I’m never particularly cynical about anything. I’m not corny like that. I’m a hopeful romantic who’s never hopeless but last year I didn’t make it through an almost 3-year relationship…my choice. The separation hurt indescribably, but I put on a pretty good act to make sure no one worried bout me, and before this being an emotional idiot I thought I wouldn’t recover if this ever happened to me again. I’ve moved forward in my life to say the least because that’s all I should say. God is mysterious and beautiful like this though, because at the very least over Christmas we patched up and are somewhat civil now even in the bittersweet aftermath of a relationship fallout.
Still from Dear John
At this point in reading my mom is going to ask “Yes, but why were you fasting…”. I fasted for nearly two days, being hyperacidic it could not be a complete fast, I took 1 soup per day, water, and an occasional cracker or piece of toasted bread. In the beginning I thought I’d do the fasting for a specific cause to make myself spiritually charitable on VeeDay. In the end I became self-absorbed (as usual) I fasted for hope, I fasted for peace, and I fasted for courage for myself, all of which I felt I did not have much of on Valentine’s Day…which I feel is why sometimes I’ve got such a short rope for other people because I don’t possess enough of all three. So of course to fight off cynicism bout myself I denied myself consumption, but of course got my hair cut and recolored, then prayed internally to get my heart and spirit back on the right track.
One of the videos I watched to help process was a message by Lisa Bevere, a girl whose rollercoaster life was changed when she met her husband in college, he was a young missionary and she called herself something short of a young mess.

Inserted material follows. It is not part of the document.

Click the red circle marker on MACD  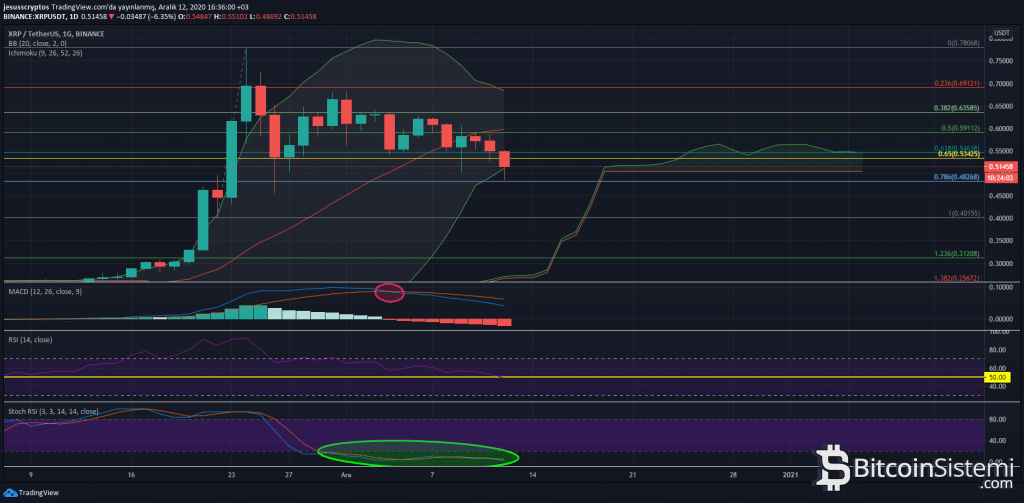pos(389,293)
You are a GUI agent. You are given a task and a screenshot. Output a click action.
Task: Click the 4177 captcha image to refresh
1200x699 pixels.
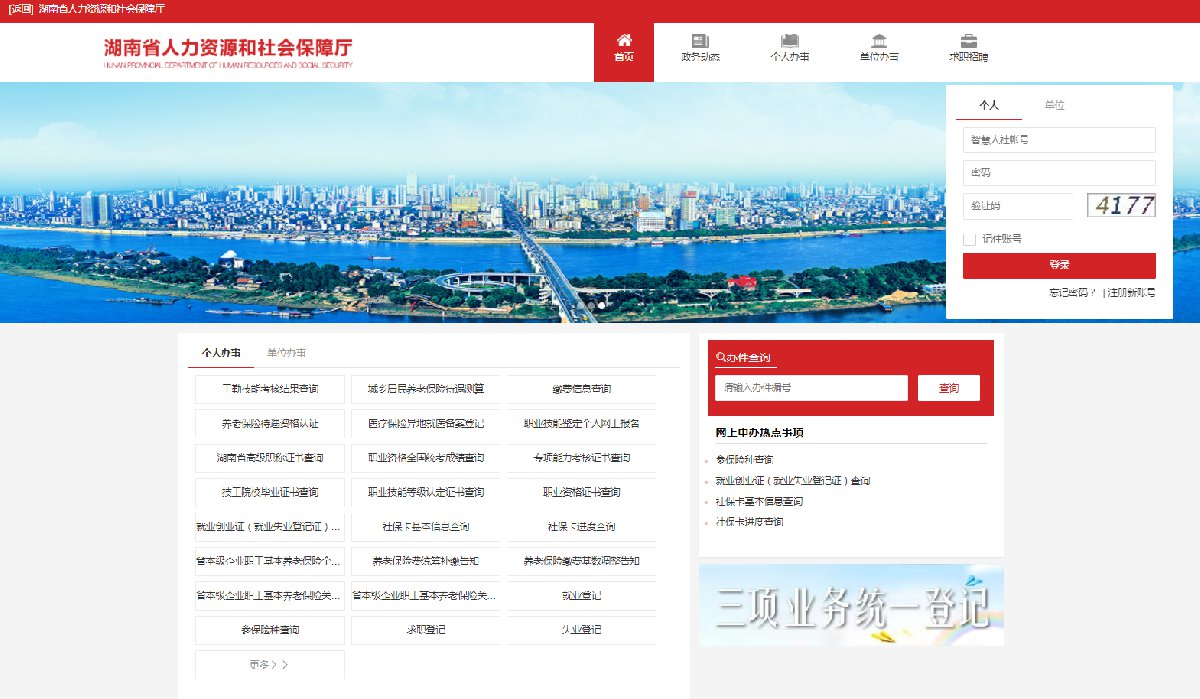click(1121, 206)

Lisa is funny, spunky, fearless, has one real eye, four Spartan sons, and of course she has her beloved, the tender and righteous John Bevere who helped heal her lactose intolerance on their first date. This is the first part of a 6 or 7 part message. I think it was uploaded in the years when YouTube could only receive 5 minute videos, it’s easy to find the next parts. Lisa Bevere is a Pastor’s wife and strongly advocates self-esteem and Spiritual purity in young women today. Her stories about her and her husband when they first met are so funny. Her message The Confident Woman Fights Like a Girl is about how women ought to embrace who they are in order to be more powerful and effective in life.